- Page text:
With his lanky frame, use-worn banjo and full white beard, Seeger was an iconic figure in folk music who outlived his peers. He performed with the great minstrel Woody Guthrie in his younger days and wrote or co-wrote “If I Had a Hammer,” “Turn, Turn, Turn,” “Where Have All the Flowers Gone” and “Kisses Sweeter Than Wine.” He lent his voice against Hitler and nuclear power. A cheerful warrior, he typically delivered his broadsides with an affable air and his fingers poised over the strings of his banjo.

With The Weavers, a quartet organized in 1948, Seeger helped set the stage for a national folk revival. The group — Seeger, Lee Hays, Ronnie Gilbert and Fred Hellerman — churned out hit recordings of “Goodnight Irene,” “Tzena, Tzena” and “On Top of Old Smokey.”

Seeger also was credited with popularizing “We Shall Overcome,” which he printed in his publication “People’s Song” in 1948. He later said his only contribution to the anthem of the civil rights movement was changing the second word from “will” to “shall,” which he said “opens up the mouth better.”

“Every kid who ever sat around a campfire singing an old song is indebted in some way to Pete Seeger,” Arlo Guthrie once said.

His musical career was always braided tightly with his political activism, in which he advocated for causes ranging from civil rights to the cleanup of his beloved Hudson River. Seeger said he left the Communist Party around 1950 and later renounced it. But the association dogged him for years.

He was kept off commercial television for more than a decade after tangling with the House Un-American Activities Committee in 1955. Repeatedly pressed by the committee to reveal whether he had sung for Communists, Seeger responded sharply: “I love my country very dearly, and I greatly resent this implication that some of the places that I have sung and some of the people that I have known, and some of my opinions, whether they are religious or philosophical, or I might be a vegetarian, make me any less of an American.”

He was charged with contempt of Congress, but the sentence was overturned on appeal.

Seeger called the 1950s, years when he was denied broadcast exposure, the high point of his career. He was on the road touring college campuses, spreading the music he, Guthrie, Huddie “Lead Belly” Ledbetter and others had created or preserved.

“The most important job I did was go from college to college to college to college, one after the other, usually small ones,” he said in 2006. “… And I showed the kids there’s a lot of great music in this country they never played on the radio.”

Seeger’s output included dozens of albums and single records for adults and children.

He appeared in the movies “To Hear My Banjo Play” in 1946 and “Tell Me That You Love Me, Junie Moon” in 1970. A reunion concert of the original Weavers in 1980 was filmed as a documentary titled “Wasn’t That a Time.”

By the 1990s, no longer a party member but still styling himself a communist with a small C, Seeger was heaped with national honors.

Stored data entries:
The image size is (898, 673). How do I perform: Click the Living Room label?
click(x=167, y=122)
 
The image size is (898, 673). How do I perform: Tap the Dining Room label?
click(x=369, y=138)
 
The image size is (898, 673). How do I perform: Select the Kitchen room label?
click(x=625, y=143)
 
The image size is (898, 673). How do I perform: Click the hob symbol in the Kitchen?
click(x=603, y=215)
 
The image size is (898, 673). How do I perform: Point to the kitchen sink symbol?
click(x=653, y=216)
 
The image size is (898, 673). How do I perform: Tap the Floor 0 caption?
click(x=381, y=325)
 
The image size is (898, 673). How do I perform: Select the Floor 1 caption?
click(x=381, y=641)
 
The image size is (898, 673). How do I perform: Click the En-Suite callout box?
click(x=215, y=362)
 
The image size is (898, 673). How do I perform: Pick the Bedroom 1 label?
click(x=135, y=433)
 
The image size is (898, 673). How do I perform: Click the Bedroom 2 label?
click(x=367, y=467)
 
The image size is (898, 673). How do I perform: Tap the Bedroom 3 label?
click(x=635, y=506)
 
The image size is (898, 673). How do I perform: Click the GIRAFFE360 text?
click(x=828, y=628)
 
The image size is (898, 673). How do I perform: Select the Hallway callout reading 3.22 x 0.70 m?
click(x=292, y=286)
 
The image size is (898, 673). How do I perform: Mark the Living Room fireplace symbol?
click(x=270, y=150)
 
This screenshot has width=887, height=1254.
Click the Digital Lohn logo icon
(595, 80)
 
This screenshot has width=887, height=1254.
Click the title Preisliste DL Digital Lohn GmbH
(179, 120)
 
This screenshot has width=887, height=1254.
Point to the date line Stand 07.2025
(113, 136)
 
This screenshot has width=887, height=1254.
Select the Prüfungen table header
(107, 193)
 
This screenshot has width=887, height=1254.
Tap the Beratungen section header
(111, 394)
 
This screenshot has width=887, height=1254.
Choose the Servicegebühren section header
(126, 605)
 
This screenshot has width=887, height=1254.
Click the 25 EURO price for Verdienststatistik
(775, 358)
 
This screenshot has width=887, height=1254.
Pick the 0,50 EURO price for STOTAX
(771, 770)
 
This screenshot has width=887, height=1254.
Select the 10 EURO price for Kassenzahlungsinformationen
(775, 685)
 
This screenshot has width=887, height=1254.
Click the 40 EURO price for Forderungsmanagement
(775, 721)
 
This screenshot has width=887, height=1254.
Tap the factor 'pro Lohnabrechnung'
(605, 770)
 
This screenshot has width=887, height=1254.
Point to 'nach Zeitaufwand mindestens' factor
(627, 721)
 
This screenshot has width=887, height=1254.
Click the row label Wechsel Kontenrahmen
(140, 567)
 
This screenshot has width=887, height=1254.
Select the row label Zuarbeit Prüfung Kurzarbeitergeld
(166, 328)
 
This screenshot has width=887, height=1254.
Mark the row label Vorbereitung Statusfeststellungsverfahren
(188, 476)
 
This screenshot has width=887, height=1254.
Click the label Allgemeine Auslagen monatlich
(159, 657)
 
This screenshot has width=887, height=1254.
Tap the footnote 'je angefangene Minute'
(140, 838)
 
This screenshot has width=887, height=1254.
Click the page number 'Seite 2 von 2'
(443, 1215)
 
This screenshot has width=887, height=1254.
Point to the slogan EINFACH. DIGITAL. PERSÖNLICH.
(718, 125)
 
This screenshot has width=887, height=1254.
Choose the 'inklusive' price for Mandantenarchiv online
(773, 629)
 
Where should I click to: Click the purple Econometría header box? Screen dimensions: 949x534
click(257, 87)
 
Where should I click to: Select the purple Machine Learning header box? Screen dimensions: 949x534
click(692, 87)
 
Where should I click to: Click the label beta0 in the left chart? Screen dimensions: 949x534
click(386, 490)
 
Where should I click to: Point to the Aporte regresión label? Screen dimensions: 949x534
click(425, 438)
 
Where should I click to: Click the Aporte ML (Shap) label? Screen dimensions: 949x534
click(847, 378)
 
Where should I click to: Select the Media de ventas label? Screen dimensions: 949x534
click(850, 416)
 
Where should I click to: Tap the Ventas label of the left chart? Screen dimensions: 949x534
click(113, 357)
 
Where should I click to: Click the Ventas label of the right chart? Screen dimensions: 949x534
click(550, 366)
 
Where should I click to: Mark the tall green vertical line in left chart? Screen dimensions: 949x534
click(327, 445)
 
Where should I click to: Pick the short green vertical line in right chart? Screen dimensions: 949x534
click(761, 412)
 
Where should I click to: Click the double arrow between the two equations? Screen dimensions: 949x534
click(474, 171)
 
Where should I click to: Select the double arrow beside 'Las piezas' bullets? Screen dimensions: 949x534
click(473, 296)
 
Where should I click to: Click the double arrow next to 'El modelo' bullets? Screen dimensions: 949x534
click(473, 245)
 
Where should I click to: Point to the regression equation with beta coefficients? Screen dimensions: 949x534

- Given problem 1: In the Seeger passage, why did he change the second word of "We Shall Overcome" from "will" to "shall"?
- Given problem 2: From the Seeger passage, write out the part that opens with the words containing "He appeared in" and closes with "with national honors.".

- Response 1: He said "shall" "opens up the mouth better." He also described that change as his only contribution to the song.

- Response 2:
He appeared in the movies “To Hear My Banjo Play” in 1946 and “Tell Me That You Love Me, Junie Moon” in 1970. A reunion concert of the original Weavers in 1980 was filmed as a documentary titled “Wasn’t That a Time.”

By the 1990s, no longer a party member but still styling himself a communist with a small C, Seeger was heaped with national honors.